Windows Agents crashing

Hello everyone,

is there a way to debug the windows agent for crashes?
Everytime I deploy a new configuration through the director, some of my windows agents crash and stop working until I restart the services.

I have an infrastructure with some hundreds of servers and I simply can’t connect everywhere to restart the services.

Cheers,
Kevin

Are there any hints in the event logs?
Are these crashes limited to a certain OS version/architecture?
Do these crashes occur every restart on certain/specific hosts?

1 Like
  • No hints at all
  • Crashs happened on 2012, 2012R2 and 2008R2 so far
  • Crashes are sometimes, more often if I generate two or more configs after another (like within 2 mins or so)

Sorry…

There should be at least an application log being written into %ProgramData/var/log/icinga2/icinga2.log to provide insights what happened before.

Hi,

what exactly do you mean with a crash? If you deploy a new configuration and the Icinga Agent crashes are you able to start the Icinga service again without any changes to the configuration?

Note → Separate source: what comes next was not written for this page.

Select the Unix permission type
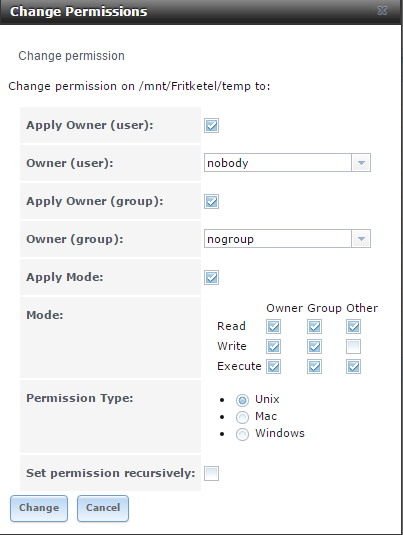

Please provide a config validation output from one of the crashed Icinga Agents.

  1. Open a command prompt
  2. Navigate into the Icinga installation directory (e.g. C:\Program Files\Icinga2\sbin\)
  3. Run icinga2.exe daemon --validate

Please also have a look into the Icinga 2 log files, they are located at C:\ProgramData\icinga2\var\log\.

Kind regards
Michael

1 Like

are you able to start the Icinga service again without any changes to the configuration?

yes, I am

Have a look at the screenshots I made:
2018-01-09 23_01_28-Windows 2016 RDS - Desktop Viewer

And the second, because of the “new user restrictions”:

The output of your first screenshot points to the reason why the Agent cannot start anymore, the port on which Icinga 2 wants to listen (5665) is already in usage and Icinga 2 cannot add a listener for this port.

You can verify that by running netstat -ano | find "5665" after your Icinga 2 Agent is crashed. You should see that the port 5665 is still open, although the Agent isn’t running.

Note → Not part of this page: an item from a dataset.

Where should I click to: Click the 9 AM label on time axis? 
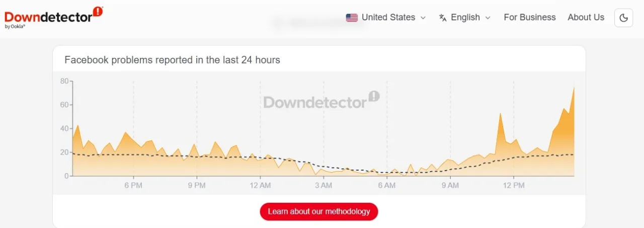(450, 185)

Which node opens the connection? I assume it’s Master -> Client? Under which user the Icinga Agent is running, the default?

Best regards
Michael

Thanks Michael, I had the same thoughts.

But I think the Agent is blocking himself, I can start the Agent almost immediately after it crashes through because of the new configuration.

Edit:

Nothing special on the Screenshot.
I can easily restart the agent without problems.

Both can open a connection, they know each other.
User is the local SYSTEM account.

This is key that only one connection direction is attempted (docs: “endpoint connection direction”). Can you share the Endpoint definitions from the master and the client’s zones.conf? I guess all of them have the host attribute specified.

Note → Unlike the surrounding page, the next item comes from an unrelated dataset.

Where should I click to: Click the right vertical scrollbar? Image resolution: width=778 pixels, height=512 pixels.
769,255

I don’t have to share them. I know that I configured the endpoint attribute on both sides.

In other words: If I remove the endpoint attribute from the client, everything should work as expected?

The “I know everything, so I don’t show you” behaviour isn’t really helpful here. If you want help for free, be so kind and answer questions in a gentle way.

Regards,
Michael

2 Likes

Don’t be so negative… It’s just easier to answer things I already know.

Master:

object Endpoint "shdeofgvim01" {
        host = "10.21.244.200"
}

object Zone "xxxxxxx Master-Zone" {
        endpoints = [ "shdeofgvim01" ]
}

object Zone "global-templates" {
        global = true
}

object Zone "director-global" {
        global = true
}

Satellite 1:

object Endpoint "shdeofgvim01" {
        host = "10.21.244.200"
        port = "5665"
}

object Zone "master" {
        endpoints = [ "shdeofgvim01" ]
}

object Zone "global-templates" {
        global = true
}

object Zone "director-global" {
        global = true
}

object Endpoint NodeName {
}

object Zone ZoneName {
        endpoints = [ NodeName ]
        parent = "master"
}

Client:

object Endpoint "shdeofgvim01" {
        host = "10.21.244.200"
}

object Zone "xxxxxx Master-Zone" {
        endpoints = [ "shdeofgvim01" ]
}

object Zone "global-templates" {
        global = true
}

object Zone "director-global" {
        global = true
}

As I said, everyone know each other. :wink:

Edit:
TCP Listener is enabled through Setup Wizard, if it helps.

The client is connected to the master zone, not the satellite.

object Endpoint "shdeofgvim01" {
        host = "10.21.244.200"
}

object Zone "xxxxxx Master-Zone" {
        endpoints = [ "shdeofgvim01" ]
}

If actively connects there using the host attribute.

This explains why the satellite does not have any client Endpoint object.

The master node doesn’t have a client Endpoint object.

Seems the configuration is not entirely complete. If you don’t manage everything in zones.conf,

icinga2 object list --type Endpoint
icinga2 object list --type Zone

from all three instances is also an option.

Ok, then explain the endpoint connection direction in your configuration in three short sentences, adding the reasoning for each.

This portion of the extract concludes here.